PROBLEM TO WORK ON »
Reproduce exactly the lines of the material beneath, from the line that contains "ŠABLONY NA PÍSKOVÁNÍ (963, 585)" to the line that contains "Do košíku (957, 535)", both included, and no other lines.

—————

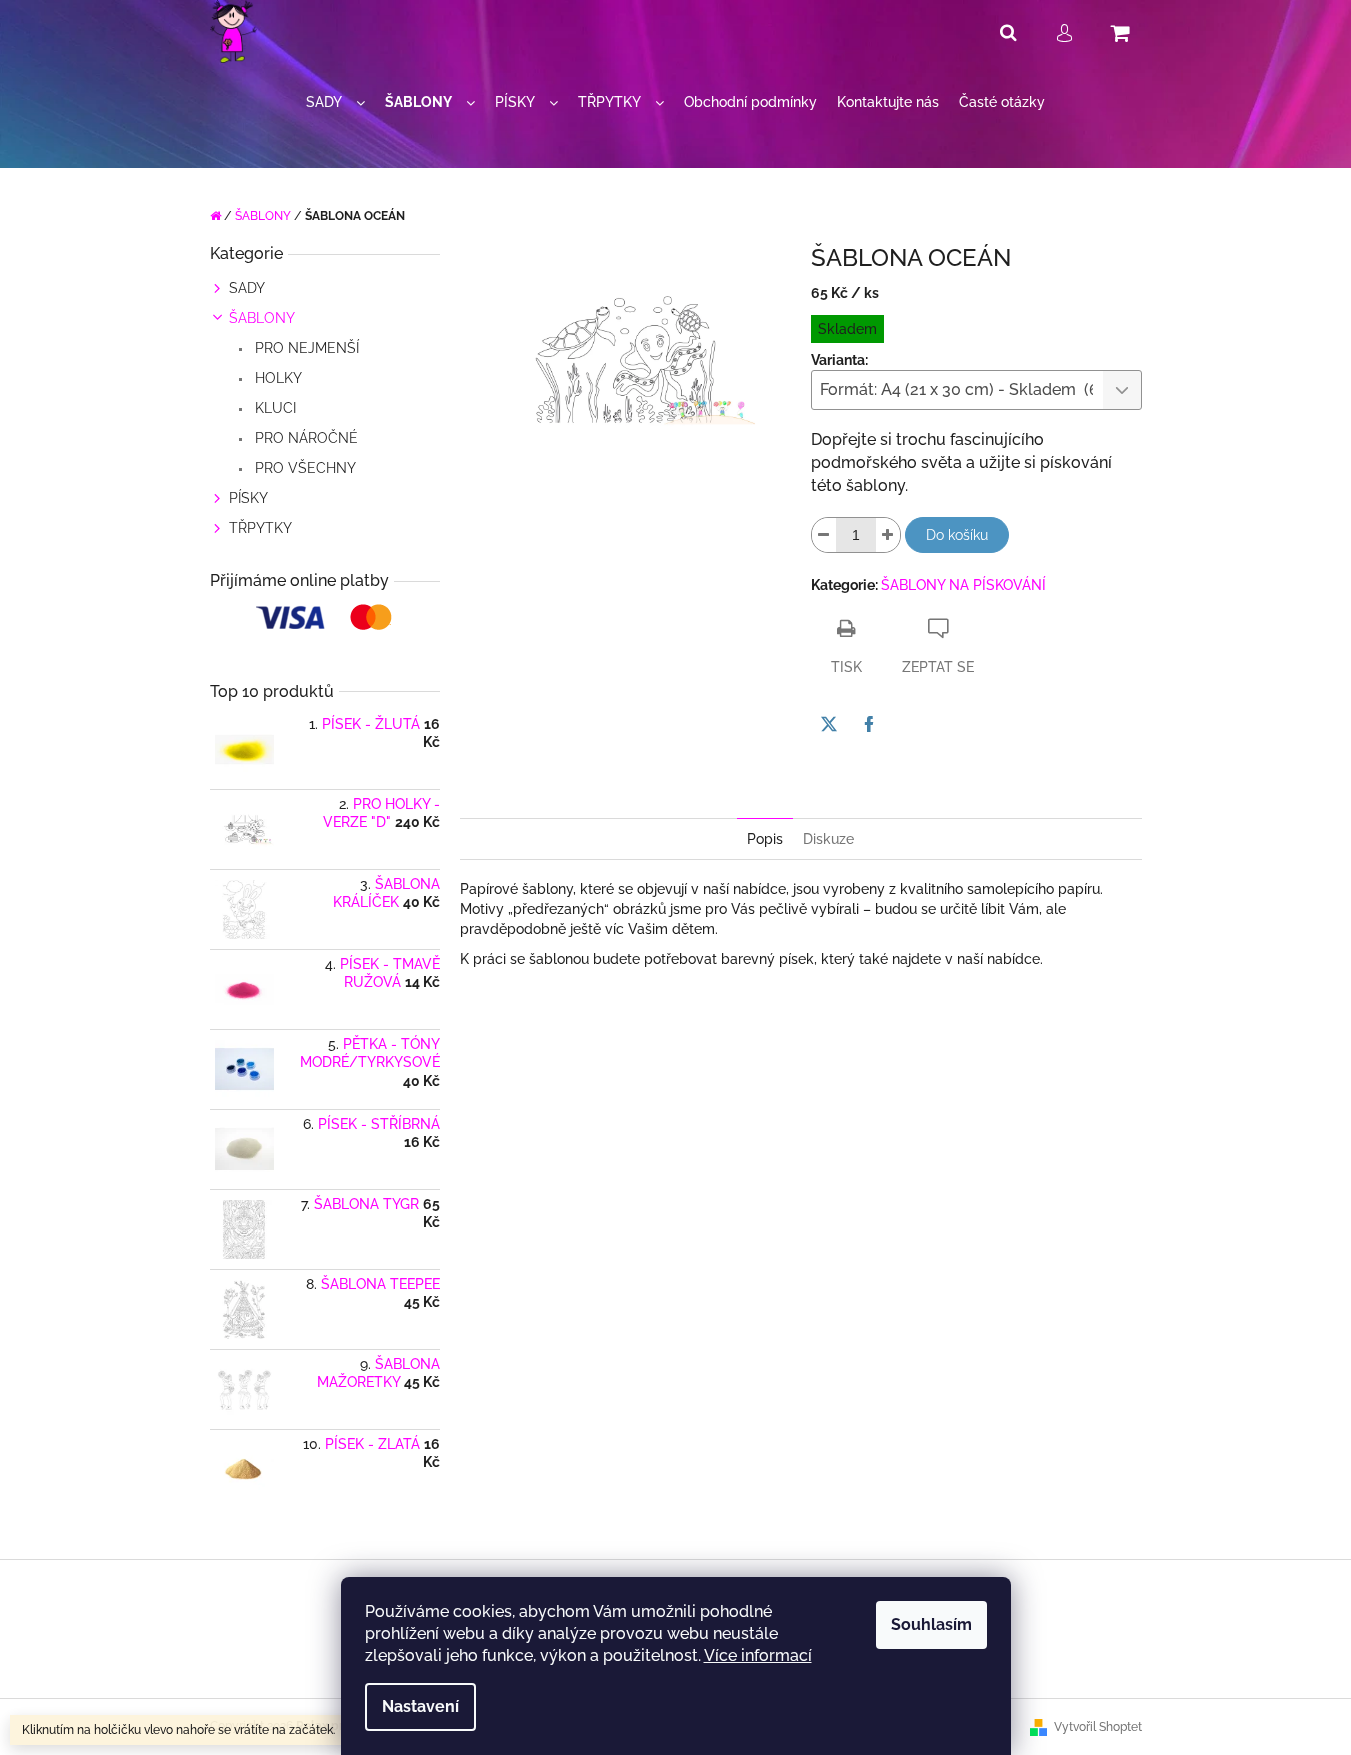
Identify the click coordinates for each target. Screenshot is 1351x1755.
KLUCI (273, 408)
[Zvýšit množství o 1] (888, 535)
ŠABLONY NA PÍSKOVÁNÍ (963, 585)
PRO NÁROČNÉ (304, 438)
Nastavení (420, 1706)
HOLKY (276, 378)
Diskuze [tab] (828, 839)
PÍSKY (248, 498)
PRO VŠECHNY (303, 468)
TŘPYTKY (260, 528)
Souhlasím (931, 1624)
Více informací (758, 1655)
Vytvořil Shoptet (1098, 1727)
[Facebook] (869, 724)
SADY (247, 288)
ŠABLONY (262, 318)
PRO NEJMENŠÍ (305, 348)
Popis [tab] (765, 839)
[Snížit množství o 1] (824, 535)
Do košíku (957, 535)
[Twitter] (829, 724)
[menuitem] (335, 102)
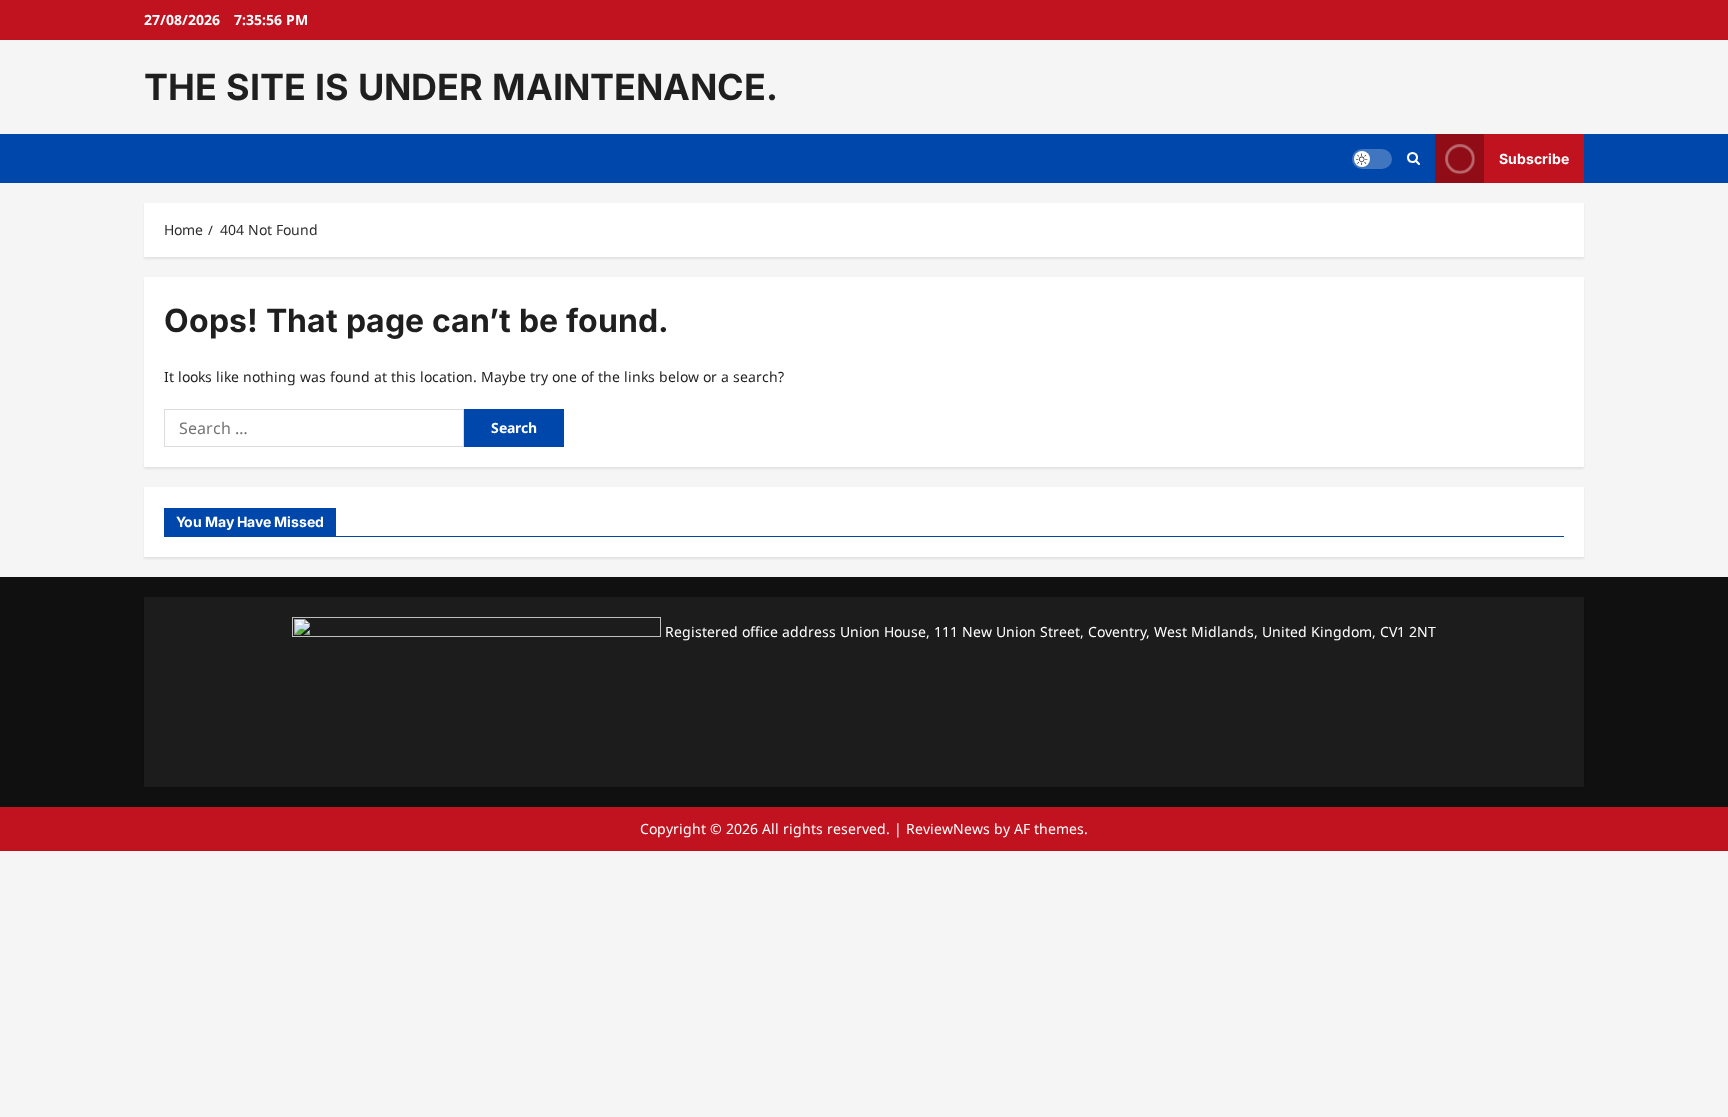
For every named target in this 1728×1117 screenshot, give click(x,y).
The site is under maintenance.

—————

ANSWER BOX »
ŠABLONY NA PÍSKOVÁNÍ (963, 585)
PRO NÁROČNÉ (304, 438)
Nastavení (420, 1706)
HOLKY (276, 378)
Diskuze [tab] (828, 839)
PÍSKY (248, 498)
PRO VŠECHNY (303, 468)
TŘPYTKY (260, 528)
Souhlasím (931, 1624)
Více informací (758, 1655)
Vytvořil Shoptet (1098, 1727)
[Facebook] (869, 724)
SADY (247, 288)
ŠABLONY (262, 318)
PRO NEJMENŠÍ (305, 348)
Popis [tab] (765, 839)
[Snížit množství o 1] (824, 535)
Do košíku (957, 535)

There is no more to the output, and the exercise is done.